El blanco sobre negro, donde las líneas de carretera vuelven a tomar protagonismo, resalta en un ejercicio que destaca ante todo por una mirada prístina, que por momentos se antoja auténtica y, cómo no podría ser de otro modo, liberadora. Pues en ese recorrido que Arthur y Diana, los protagonistas del film, encauzarán junto al pequeño Lupo, Summa privilegia el aspecto más introspectivo de la relación entre ambos hermanos: ella, alejada de todo influjo que pueda ejercer la tecnología del s. XXI —apenas sabe manejar el móvil y las redes sociales parecen estar a años luz de su comprensión—, se encuentra con una visión más avezada en esos lides de su hermano, quien ironiza sobre el hecho de que Diana todavía use planos para viajar. Un aspecto que se sustrae en especial en esas conversaciones, que se antojan espontáneas y naturales, y que indagan sobre la misma existencia desde una representación las veces de lo más palpable, como en el diálogo donde Diana lamenta, de algún modo, haber perdido cierta autonomía debido a la rutina establecida por una fase de maduración que acompaña ese hijo que les sigue en el viaje. No hay impostura ni artificio, e incluso los posibles conflictos, a los que la cineasta da pie en alguna que otra discusión, son despreciados en pos de una observación en torno a ambos protagonistas, que son cuestionados y se cuestionan incluso ante cualquier desconocido —como en la escena donde Arthur dice autosabotearse con constancia frente a una muchacha a la que acaba de pedir un cigarro—.

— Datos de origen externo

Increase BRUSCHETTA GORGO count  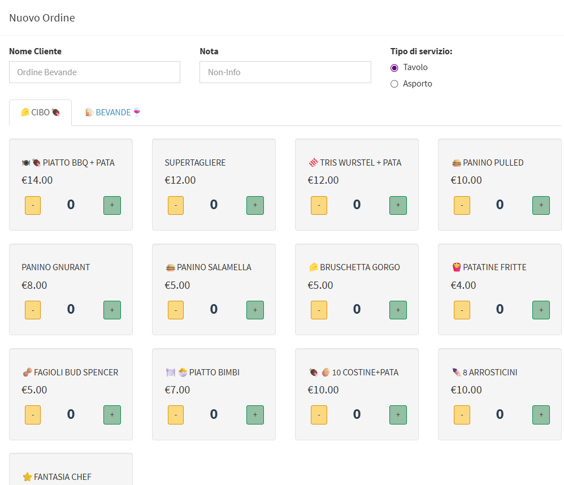point(398,310)
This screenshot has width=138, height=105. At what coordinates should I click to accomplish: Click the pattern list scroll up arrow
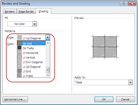(48, 43)
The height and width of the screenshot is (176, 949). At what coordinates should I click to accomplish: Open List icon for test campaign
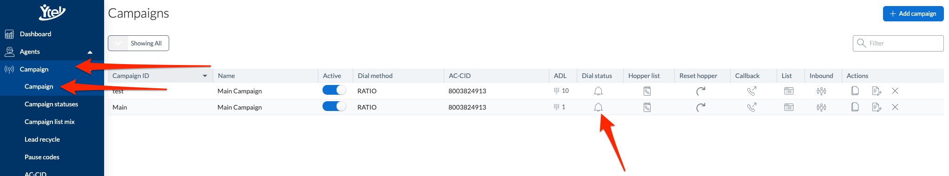pos(789,91)
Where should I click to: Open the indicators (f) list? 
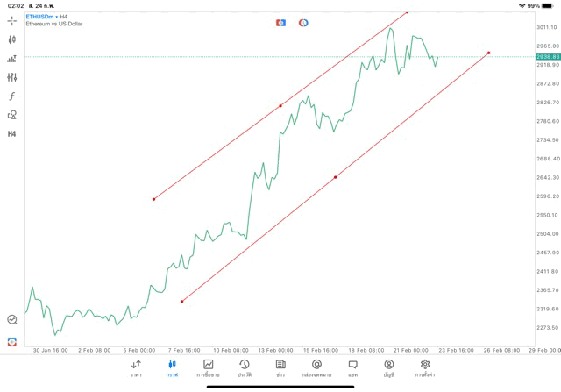[12, 96]
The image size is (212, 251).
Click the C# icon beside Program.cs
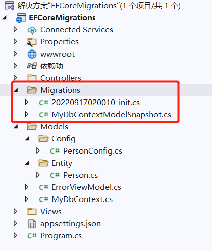coord(32,236)
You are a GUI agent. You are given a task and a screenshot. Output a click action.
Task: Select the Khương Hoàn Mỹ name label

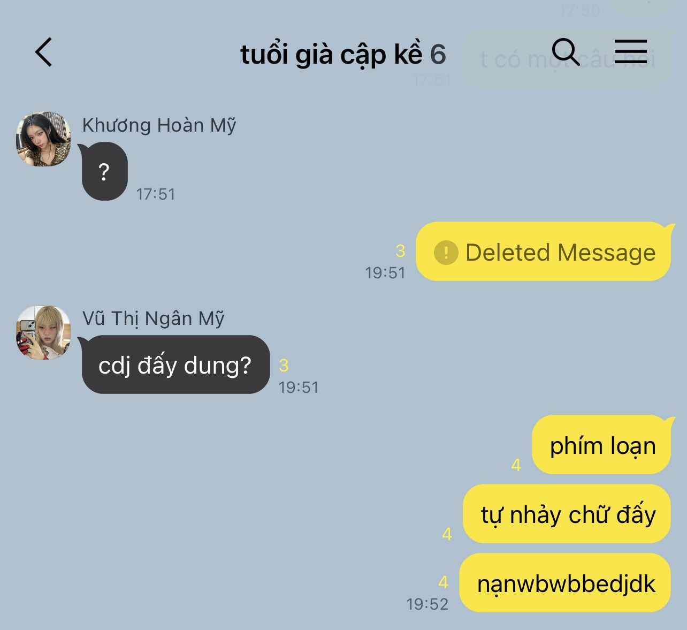tap(159, 125)
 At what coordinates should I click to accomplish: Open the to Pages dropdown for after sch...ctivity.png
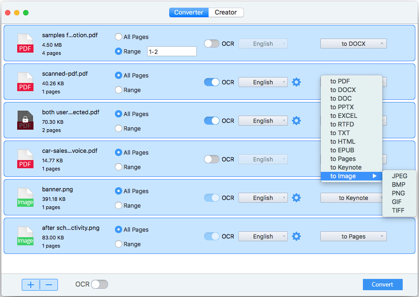353,236
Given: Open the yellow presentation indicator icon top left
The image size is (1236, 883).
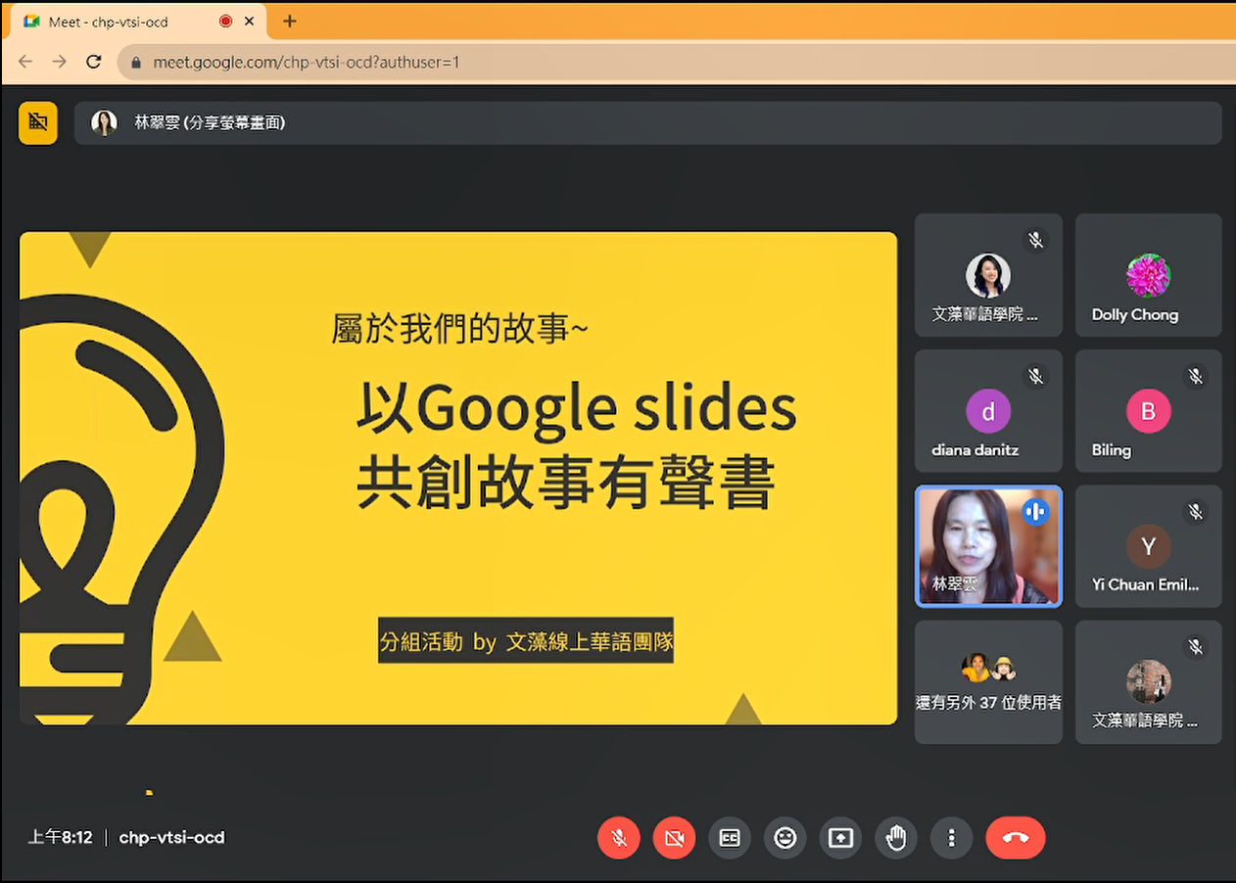Looking at the screenshot, I should pos(37,122).
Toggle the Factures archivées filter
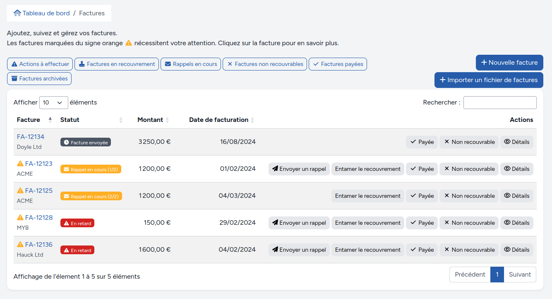The image size is (552, 299). 39,79

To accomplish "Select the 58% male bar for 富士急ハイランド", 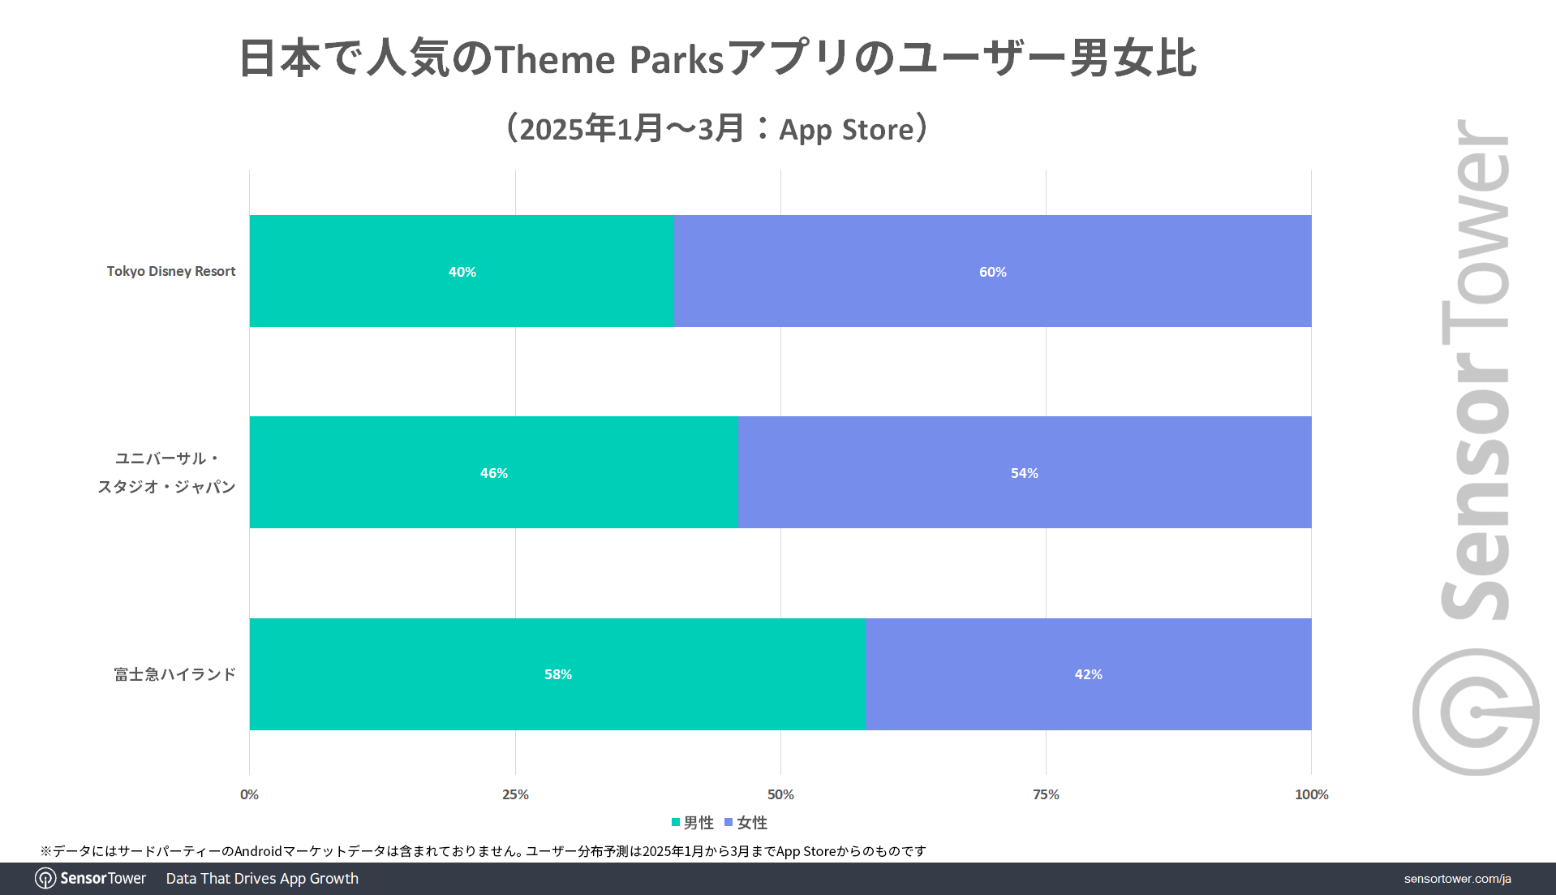I will 557,674.
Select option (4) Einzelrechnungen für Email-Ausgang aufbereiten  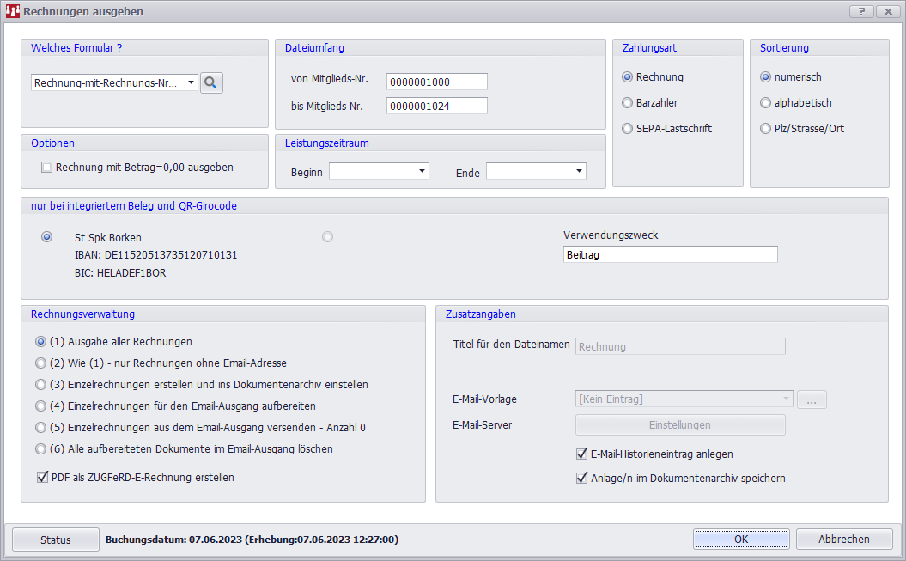click(x=40, y=406)
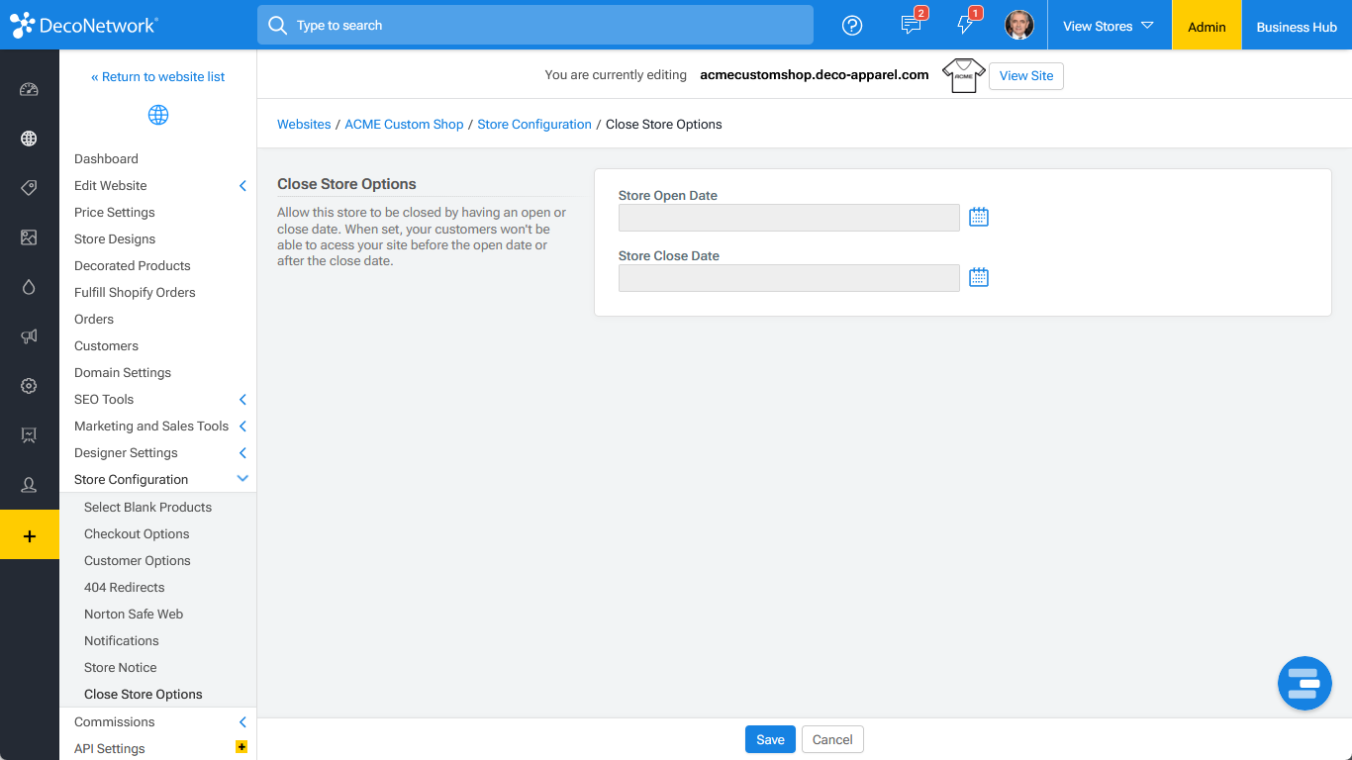This screenshot has height=760, width=1352.
Task: Click the Store Open Date input field
Action: [x=788, y=218]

Bajo la luz y el color de lo que bien podría ser un filtro veraniego —a destacar en ese aspecto la fotografía de Faraz Fesharaki, más conocido por su labor en ¿Qué vemos cuando miramos al cielo?, donde toman protagonismo los tonos cálidos y rojizos, y destaca la luminosidad de casi cada pasaje—, Sara Summa despliega las virtudes de un film menudo y modesto, cuya apariencia no apacigua cierta ambición, y es que, salvando las distancias, el cine de la bávara bien podría aproximarse a los lindes de la obra de Wenders. Porque si bien es cierto que la dialéctica del veterano autor alemán se antoja en ocasiones más compleja que el de la responsable de Arthur & Diana, cabe destacar cómo aquello que sobre el papel podría no resultar significativo, termina tomando una consciencia mucho mayor desde la que dibujar los confines de un viaje que no se detiene en las observaciones de ambos protagonistas, y consigue escudriñar algo más que una superficie, resultando de lo más sugestiva esa mirada reflexiva. Y aunque puede que Sara Summa se pierda en ocasiones en el proceso, esbozando secuencias que pueden llegar a trastocar al espectador —algo que, por cierto, también dominaba como nadie Wenders—, Arthur & Diana debe ser valorada como una de esas piezas genuinas no porque su acercamiento al género sea ni mucho menos insólito, sino por devolver parte de su carácter inherente al mismo, que no es poco.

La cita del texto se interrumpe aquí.